**Exercise instructions:** According to the article on Wynn Resorts stock, how much available liquidity did Wynn report in its Q3 filings?

**Extract to read:**

──────────

Wynn Stock Continues To Defy The Odds

The shares of Wynn Resorts (NASDAQ: WYNN) have been on a bull run since the beginning of this month even as the travel and tourism industry came to a grinding halt due to the pandemic. The company took a string of measures in the second quarter to preserve its cash reserves including cutting capital expenses, suspending dividends, and trimming administrative expenses. Per Q3 filings, Wynn reported $3.5 billion of available liquidity which can support operating losses for more than a year. Thus, we believe that the stock can achieve pre-crisis levels with the initiation of mass vaccination and a gradual recovery in the Macau Gaming Market. We compare Wynn Resorts’ stock performance during the current crisis with that during the 2008 recession in an interactive dashboard analysis.

Timeline of 2020 Crisis So Far:

  • 12/12/2019: Coronavirus cases first reported in China
  • 1/31/2020: WHO declares a global health emergency.

──────────

**Saved entries:**
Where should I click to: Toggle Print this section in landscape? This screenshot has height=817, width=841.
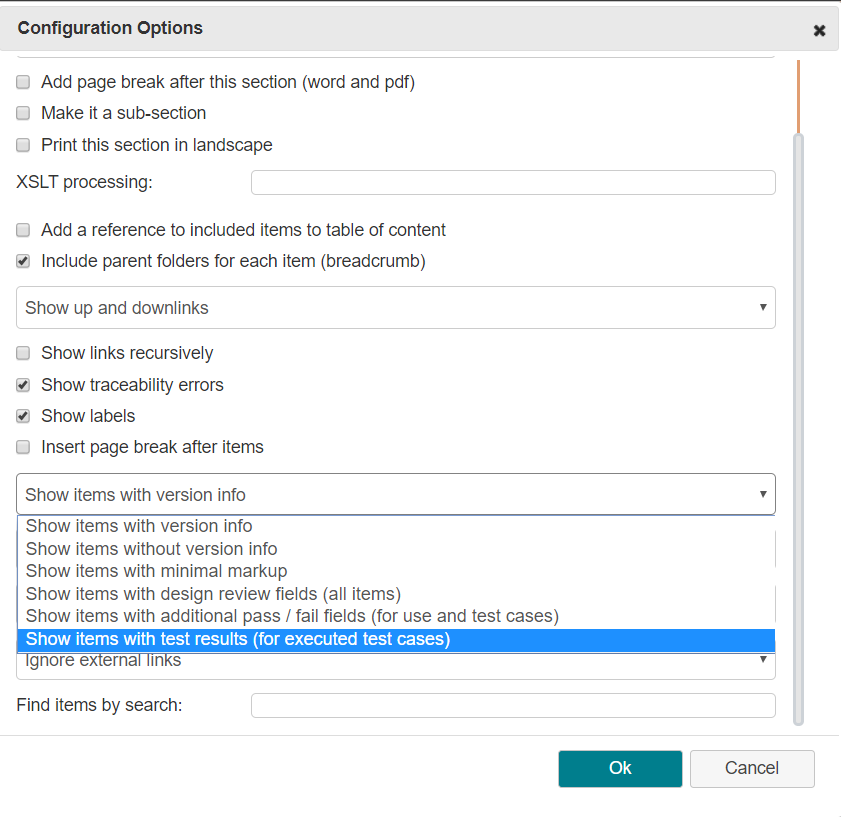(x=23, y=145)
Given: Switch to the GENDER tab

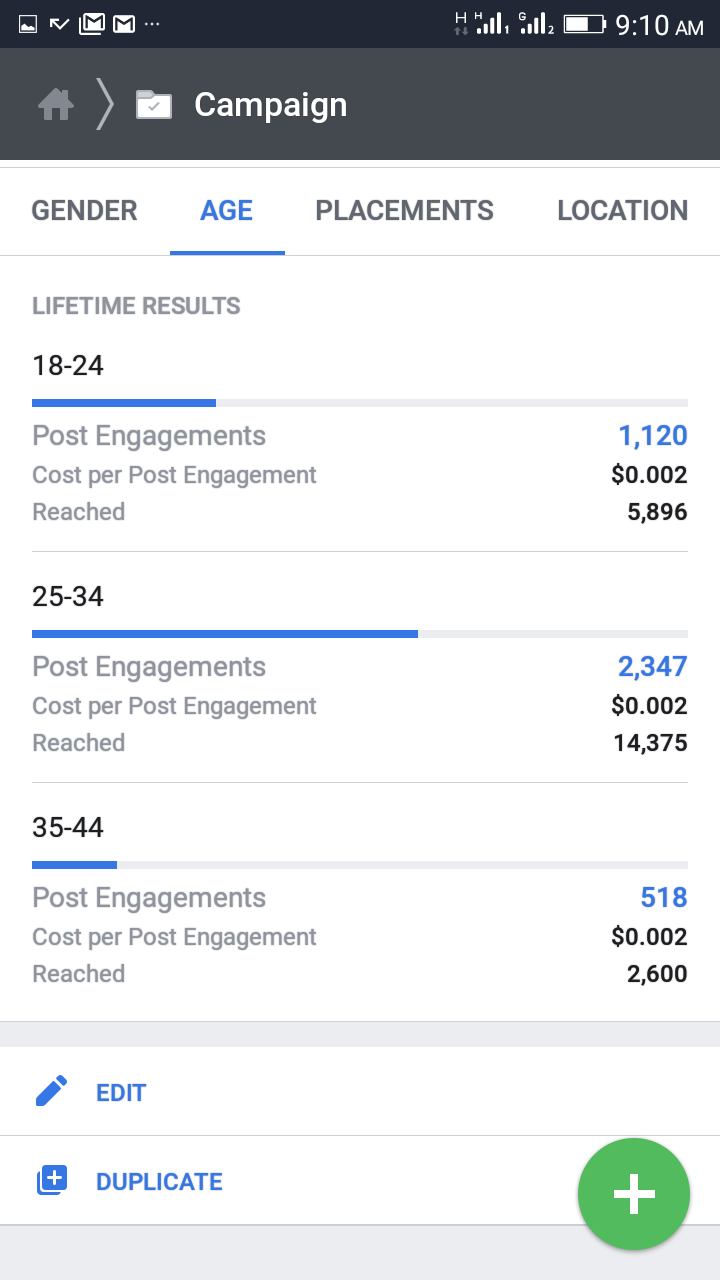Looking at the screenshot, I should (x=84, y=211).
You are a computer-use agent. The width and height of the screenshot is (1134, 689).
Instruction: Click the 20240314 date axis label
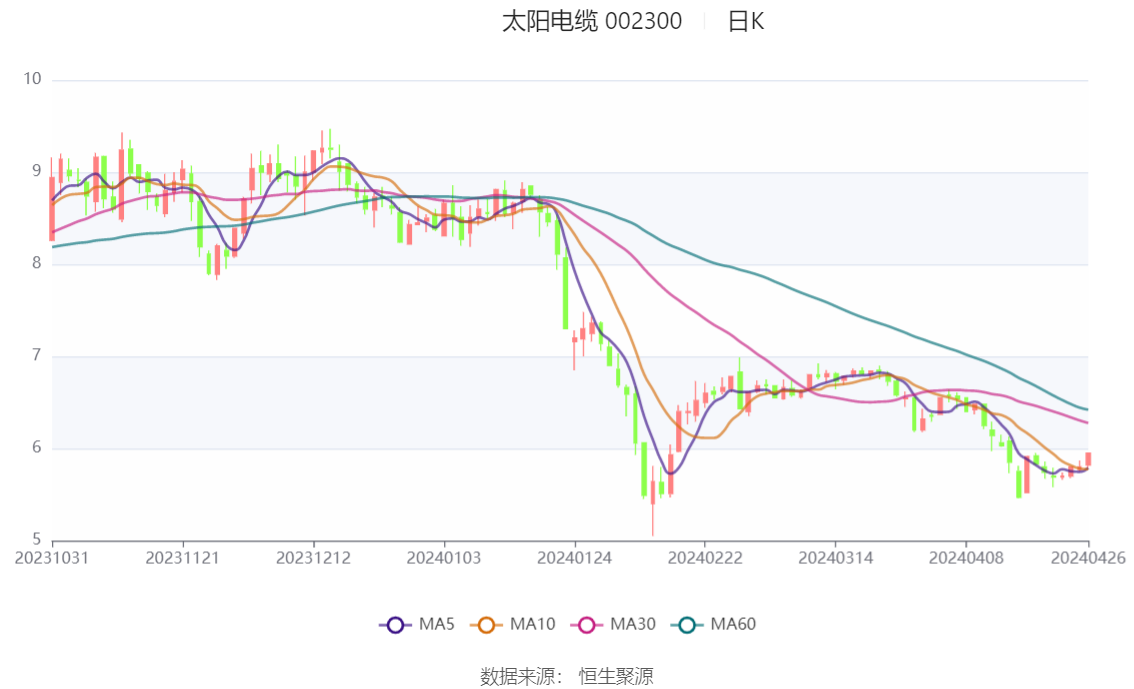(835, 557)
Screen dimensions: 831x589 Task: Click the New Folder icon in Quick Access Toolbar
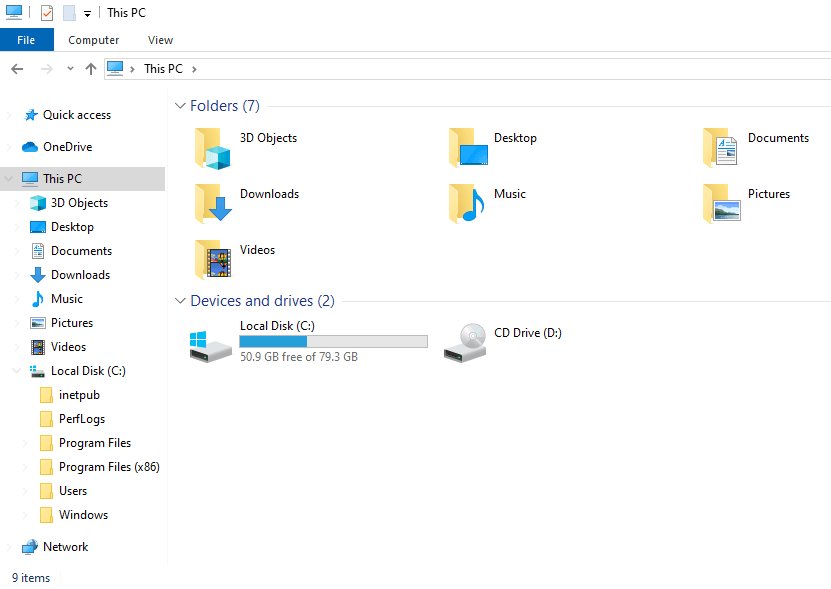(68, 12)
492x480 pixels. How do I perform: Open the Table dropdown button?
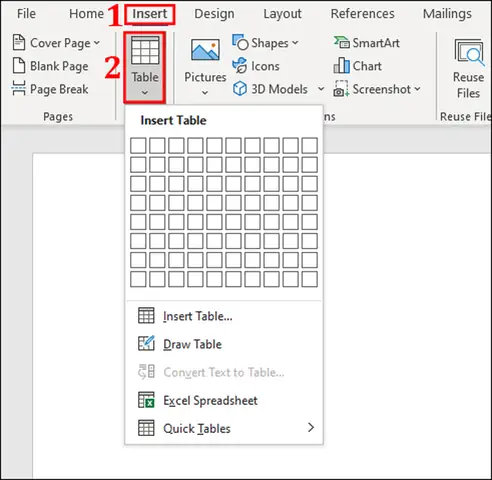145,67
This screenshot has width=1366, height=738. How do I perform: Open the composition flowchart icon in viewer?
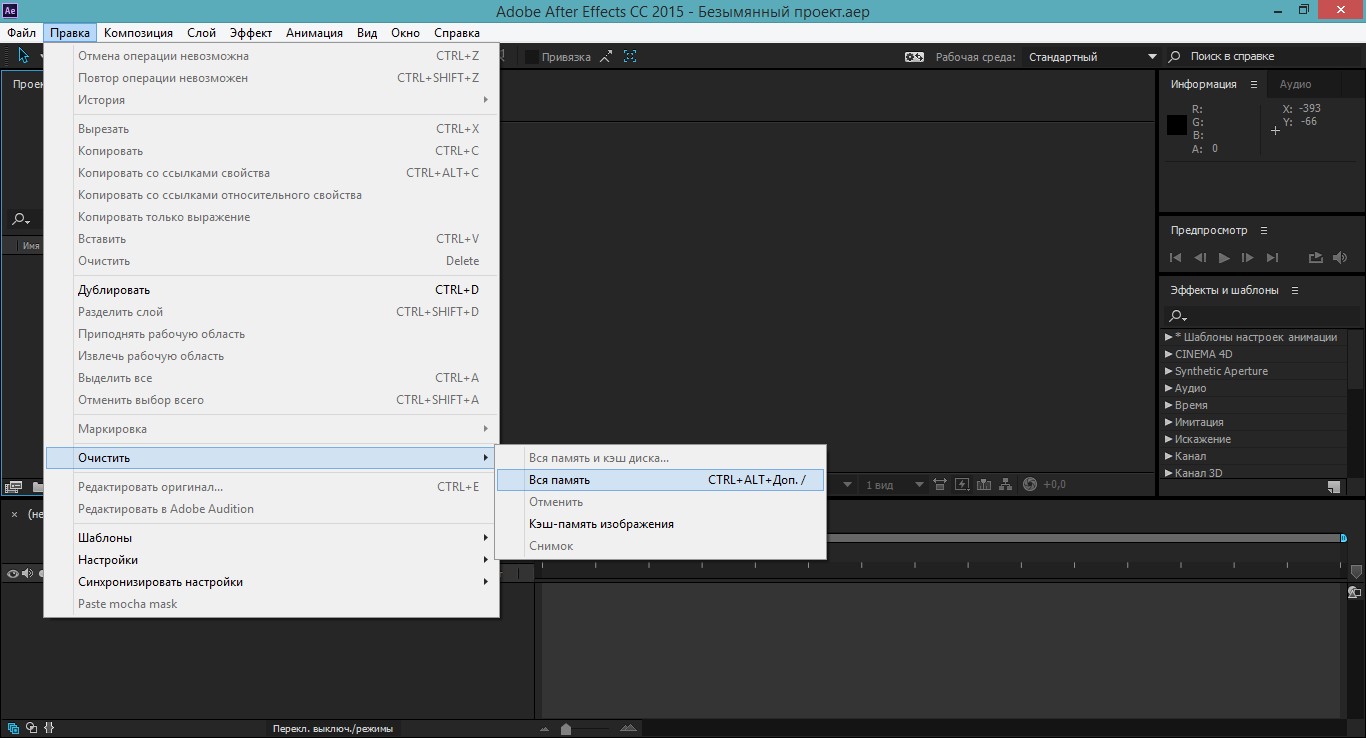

──────────

**Written solution:** $3.5 billion